- _PROBLEM TO WORK ON_
Set down, please, without alteration, the lines of the entries below from the first through the one containing "Blog (499, 2164)".

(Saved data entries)

[Start of Attachment]

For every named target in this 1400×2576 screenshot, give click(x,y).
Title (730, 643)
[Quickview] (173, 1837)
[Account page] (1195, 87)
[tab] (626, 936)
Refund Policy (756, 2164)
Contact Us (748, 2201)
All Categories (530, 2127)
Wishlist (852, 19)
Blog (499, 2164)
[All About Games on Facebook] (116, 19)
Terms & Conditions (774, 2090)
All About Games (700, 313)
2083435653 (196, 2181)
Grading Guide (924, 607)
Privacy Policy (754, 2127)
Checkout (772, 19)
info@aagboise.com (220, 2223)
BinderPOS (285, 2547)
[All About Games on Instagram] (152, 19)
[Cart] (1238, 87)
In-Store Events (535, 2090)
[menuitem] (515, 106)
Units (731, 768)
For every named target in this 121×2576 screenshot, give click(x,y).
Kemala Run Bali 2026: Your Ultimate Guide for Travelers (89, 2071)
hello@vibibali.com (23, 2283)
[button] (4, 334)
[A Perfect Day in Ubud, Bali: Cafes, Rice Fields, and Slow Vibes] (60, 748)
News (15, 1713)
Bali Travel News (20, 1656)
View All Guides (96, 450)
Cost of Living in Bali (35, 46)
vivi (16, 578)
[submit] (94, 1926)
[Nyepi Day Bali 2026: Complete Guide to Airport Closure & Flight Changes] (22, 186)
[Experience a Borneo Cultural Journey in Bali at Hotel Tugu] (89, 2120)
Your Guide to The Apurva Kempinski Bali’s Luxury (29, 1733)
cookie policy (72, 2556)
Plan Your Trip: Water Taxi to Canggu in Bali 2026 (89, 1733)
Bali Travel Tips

[End of Attachment]

- _EXERCISE RESPONSE_
For every named target in this 1400×2576 screenshot, give click(x,y).
Title (730, 643)
[Quickview] (173, 1837)
[Account page] (1195, 87)
[tab] (626, 936)
Refund Policy (756, 2164)
Contact Us (748, 2201)
All Categories (530, 2127)
Wishlist (852, 19)
Blog (499, 2164)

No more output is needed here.